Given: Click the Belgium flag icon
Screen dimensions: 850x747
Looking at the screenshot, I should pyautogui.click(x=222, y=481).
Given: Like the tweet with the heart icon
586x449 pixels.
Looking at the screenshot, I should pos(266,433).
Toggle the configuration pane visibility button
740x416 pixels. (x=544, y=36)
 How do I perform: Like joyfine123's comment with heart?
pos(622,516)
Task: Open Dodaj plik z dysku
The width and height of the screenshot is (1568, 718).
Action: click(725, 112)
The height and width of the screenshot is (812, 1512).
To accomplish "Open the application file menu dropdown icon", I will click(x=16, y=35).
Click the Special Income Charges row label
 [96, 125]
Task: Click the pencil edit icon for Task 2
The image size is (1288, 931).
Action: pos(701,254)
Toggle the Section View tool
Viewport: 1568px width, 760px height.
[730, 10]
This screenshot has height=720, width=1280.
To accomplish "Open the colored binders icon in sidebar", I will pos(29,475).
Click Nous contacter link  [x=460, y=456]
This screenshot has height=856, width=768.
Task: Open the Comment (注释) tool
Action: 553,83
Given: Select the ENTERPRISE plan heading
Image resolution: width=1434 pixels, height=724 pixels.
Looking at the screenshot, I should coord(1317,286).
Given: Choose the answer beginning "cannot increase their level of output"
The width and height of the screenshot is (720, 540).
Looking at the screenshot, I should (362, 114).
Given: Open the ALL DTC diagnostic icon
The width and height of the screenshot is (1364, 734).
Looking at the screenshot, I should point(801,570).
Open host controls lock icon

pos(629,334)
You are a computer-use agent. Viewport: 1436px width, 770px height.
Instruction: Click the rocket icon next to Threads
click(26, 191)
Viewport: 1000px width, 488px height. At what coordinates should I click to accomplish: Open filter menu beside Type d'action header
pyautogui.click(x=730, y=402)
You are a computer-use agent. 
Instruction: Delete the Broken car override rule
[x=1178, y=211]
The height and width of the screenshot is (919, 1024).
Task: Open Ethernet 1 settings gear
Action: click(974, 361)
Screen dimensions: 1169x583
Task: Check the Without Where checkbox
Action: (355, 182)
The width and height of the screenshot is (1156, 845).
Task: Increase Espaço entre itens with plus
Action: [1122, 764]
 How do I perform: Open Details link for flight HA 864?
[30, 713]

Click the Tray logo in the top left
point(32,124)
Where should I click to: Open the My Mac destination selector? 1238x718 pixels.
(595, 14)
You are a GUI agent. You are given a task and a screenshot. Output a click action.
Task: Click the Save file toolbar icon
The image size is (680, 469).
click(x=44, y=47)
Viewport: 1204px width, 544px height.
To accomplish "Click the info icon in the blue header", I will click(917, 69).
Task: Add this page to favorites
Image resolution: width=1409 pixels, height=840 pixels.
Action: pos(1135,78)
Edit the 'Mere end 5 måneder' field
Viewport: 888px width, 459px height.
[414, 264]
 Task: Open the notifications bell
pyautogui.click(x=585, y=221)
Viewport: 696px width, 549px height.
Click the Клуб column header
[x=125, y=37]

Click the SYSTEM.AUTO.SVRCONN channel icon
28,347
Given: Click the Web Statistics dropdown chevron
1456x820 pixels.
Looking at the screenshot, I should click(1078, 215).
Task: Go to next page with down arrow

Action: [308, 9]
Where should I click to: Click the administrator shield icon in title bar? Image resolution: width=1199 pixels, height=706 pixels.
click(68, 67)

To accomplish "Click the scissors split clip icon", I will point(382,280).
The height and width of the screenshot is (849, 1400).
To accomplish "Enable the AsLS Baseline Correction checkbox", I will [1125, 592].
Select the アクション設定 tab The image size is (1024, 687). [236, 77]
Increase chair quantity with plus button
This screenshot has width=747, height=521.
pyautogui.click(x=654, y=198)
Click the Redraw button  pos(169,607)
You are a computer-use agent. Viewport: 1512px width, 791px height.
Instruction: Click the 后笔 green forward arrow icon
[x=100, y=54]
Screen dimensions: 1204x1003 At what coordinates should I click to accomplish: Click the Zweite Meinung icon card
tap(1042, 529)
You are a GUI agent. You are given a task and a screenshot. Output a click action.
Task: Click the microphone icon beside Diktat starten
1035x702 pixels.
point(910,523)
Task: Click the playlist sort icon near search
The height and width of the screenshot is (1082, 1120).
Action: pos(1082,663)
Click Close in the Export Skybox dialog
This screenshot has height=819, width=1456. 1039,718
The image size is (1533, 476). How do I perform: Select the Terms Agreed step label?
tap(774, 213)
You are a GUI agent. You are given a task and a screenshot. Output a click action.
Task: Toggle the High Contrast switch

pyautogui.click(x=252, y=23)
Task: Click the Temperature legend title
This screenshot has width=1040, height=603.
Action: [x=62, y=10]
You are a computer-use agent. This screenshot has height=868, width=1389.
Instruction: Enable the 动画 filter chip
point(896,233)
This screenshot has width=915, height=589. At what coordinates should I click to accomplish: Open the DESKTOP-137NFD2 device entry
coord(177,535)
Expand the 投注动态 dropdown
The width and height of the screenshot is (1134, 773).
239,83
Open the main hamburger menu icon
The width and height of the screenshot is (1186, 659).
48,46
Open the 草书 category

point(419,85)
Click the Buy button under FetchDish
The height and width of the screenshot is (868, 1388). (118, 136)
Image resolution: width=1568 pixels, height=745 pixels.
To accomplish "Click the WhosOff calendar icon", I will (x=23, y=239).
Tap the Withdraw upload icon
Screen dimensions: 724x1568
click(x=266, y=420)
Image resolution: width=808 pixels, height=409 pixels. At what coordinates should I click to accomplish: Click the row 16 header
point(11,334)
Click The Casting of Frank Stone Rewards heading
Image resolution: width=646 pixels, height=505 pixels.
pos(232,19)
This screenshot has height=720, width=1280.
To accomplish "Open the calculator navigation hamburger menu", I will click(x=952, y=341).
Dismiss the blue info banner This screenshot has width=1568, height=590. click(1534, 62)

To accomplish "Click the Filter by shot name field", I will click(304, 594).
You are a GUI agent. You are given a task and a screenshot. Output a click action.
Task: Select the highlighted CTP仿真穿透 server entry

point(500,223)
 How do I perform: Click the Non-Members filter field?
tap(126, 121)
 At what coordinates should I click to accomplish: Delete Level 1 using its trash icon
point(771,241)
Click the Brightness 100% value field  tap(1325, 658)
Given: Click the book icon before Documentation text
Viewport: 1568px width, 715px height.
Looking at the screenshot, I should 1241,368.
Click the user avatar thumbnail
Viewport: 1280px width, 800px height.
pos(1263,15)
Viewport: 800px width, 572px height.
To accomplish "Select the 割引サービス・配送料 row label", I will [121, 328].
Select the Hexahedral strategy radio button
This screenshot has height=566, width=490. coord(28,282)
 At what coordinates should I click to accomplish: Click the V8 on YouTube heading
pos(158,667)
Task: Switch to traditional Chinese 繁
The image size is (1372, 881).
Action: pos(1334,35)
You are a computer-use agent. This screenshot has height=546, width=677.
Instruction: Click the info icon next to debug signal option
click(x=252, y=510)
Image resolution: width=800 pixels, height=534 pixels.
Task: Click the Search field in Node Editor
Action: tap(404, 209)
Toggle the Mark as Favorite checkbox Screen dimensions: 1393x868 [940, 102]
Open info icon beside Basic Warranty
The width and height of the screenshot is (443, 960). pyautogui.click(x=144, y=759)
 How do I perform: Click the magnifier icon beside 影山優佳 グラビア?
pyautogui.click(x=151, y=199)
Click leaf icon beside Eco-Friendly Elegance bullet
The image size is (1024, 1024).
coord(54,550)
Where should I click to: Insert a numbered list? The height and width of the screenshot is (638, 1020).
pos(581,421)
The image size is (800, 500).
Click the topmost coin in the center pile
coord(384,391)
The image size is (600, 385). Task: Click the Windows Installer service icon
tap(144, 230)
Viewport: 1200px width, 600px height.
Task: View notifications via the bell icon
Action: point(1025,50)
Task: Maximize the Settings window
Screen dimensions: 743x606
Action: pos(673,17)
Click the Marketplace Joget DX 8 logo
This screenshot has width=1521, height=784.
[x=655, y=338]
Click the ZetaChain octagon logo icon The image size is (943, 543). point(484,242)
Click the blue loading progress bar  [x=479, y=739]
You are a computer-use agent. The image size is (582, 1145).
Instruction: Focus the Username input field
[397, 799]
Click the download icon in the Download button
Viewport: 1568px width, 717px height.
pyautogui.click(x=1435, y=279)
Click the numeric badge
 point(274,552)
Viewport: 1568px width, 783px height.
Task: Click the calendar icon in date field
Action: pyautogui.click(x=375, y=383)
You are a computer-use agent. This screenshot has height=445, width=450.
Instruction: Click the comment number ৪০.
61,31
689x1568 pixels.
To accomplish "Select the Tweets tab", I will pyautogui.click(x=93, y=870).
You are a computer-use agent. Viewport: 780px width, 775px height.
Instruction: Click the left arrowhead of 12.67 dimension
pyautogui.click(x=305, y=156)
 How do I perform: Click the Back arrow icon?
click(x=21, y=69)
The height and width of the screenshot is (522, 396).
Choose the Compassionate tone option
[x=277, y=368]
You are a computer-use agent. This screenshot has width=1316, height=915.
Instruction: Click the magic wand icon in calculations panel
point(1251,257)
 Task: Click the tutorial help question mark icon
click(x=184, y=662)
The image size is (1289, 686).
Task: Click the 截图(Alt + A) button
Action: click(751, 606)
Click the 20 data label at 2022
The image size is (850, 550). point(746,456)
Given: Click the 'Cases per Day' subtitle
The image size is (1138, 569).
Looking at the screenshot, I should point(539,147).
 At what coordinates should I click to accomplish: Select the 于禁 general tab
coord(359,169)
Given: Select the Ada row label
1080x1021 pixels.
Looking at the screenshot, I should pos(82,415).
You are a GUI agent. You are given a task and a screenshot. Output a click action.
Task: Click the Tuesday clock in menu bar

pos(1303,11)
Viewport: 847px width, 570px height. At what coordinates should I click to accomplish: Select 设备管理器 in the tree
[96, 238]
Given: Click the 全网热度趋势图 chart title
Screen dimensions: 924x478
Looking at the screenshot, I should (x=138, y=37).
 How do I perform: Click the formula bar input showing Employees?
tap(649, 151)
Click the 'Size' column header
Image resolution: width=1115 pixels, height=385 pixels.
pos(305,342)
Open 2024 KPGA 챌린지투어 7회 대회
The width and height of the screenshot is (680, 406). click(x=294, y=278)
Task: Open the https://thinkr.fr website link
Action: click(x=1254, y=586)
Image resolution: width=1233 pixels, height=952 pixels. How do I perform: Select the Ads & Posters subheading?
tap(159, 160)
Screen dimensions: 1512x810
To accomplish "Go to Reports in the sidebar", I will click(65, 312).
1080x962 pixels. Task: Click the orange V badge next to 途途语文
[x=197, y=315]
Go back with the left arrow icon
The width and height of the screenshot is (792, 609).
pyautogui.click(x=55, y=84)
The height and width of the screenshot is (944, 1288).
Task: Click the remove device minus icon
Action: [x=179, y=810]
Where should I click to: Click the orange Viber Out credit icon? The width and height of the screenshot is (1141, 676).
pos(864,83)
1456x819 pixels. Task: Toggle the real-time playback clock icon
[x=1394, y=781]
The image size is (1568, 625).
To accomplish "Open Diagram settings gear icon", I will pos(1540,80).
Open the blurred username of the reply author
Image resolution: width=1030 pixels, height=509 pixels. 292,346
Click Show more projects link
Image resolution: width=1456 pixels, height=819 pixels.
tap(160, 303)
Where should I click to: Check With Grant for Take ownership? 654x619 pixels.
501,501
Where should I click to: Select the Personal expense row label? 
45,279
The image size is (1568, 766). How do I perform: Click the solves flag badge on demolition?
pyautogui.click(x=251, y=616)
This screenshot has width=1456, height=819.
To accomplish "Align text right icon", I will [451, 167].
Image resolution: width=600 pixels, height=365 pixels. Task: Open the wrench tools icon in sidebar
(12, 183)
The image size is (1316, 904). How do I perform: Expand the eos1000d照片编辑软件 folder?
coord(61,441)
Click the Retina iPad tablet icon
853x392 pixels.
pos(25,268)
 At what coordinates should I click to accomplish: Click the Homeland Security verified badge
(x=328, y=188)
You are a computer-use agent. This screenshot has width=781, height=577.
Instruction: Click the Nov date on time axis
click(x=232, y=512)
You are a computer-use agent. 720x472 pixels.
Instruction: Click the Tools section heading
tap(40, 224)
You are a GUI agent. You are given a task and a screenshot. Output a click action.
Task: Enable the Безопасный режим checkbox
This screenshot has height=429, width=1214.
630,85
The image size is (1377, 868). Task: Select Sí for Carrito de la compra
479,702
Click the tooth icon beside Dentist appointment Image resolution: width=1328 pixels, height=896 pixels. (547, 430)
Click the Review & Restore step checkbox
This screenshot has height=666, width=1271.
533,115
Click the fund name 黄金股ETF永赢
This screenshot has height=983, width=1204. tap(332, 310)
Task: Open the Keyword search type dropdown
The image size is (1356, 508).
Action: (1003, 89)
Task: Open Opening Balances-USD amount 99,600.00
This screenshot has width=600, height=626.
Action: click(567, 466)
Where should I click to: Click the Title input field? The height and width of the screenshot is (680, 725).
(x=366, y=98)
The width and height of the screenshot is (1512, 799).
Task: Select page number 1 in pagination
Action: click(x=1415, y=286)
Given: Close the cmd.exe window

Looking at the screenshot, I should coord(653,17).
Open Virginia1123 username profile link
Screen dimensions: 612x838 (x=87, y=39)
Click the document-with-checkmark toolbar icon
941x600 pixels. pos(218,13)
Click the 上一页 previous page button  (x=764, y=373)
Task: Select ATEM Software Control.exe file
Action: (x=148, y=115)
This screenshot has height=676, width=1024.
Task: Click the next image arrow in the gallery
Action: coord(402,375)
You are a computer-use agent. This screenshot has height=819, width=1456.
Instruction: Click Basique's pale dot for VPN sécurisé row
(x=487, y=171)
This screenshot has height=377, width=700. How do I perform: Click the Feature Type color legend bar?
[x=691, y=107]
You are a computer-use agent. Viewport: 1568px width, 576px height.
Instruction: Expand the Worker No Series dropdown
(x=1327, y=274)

● **Task directions**:
Render the entries above, from their first line through the line containing "Looking at the screenshot, I should coord(1317,286).", as a JSON list of strings with one string per line, omitting blank lines.

● **Exercise answer**:
[
  "Given: Click the Belgium flag icon",
  "Screen dimensions: 850x747",
  "Looking at the screenshot, I should pyautogui.click(x=222, y=481).",
  "Given: Like the tweet with the heart icon",
  "586x449 pixels.",
  "Looking at the screenshot, I should pos(266,433).",
  "Toggle the configuration pane visibility button",
  "740x416 pixels. (x=544, y=36)",
  " How do I perform: Like joyfine123's comment with heart?",
  "pos(622,516)",
  "Task: Open Dodaj plik z dysku",
  "The width and height of the screenshot is (1568, 718).",
  "Action: click(725, 112)",
  "The height and width of the screenshot is (812, 1512).",
  "To accomplish \"Open the application file menu dropdown icon\", I will click(x=16, y=35).",
  "Click the Special Income Charges row label",
  " [96, 125]",
  "Task: Click the pencil edit icon for Task 2",
  "The image size is (1288, 931).",
  "Action: pos(701,254)",
  "Toggle the Section View tool",
  "Viewport: 1568px width, 760px height.",
  "[730, 10]",
  "This screenshot has height=720, width=1280.",
  "To accomplish \"Open the colored binders icon in sidebar\", I will pos(29,475).",
  "Click Nous contacter link  [x=460, y=456]",
  "This screenshot has height=856, width=768.",
  "Task: Open the Comment (注释) tool",
  "Action: 553,83",
  "Given: Select the ENTERPRISE plan heading",
  "Image resolution: width=1434 pixels, height=724 pixels.",
  "Looking at the screenshot, I should coord(1317,286)."
]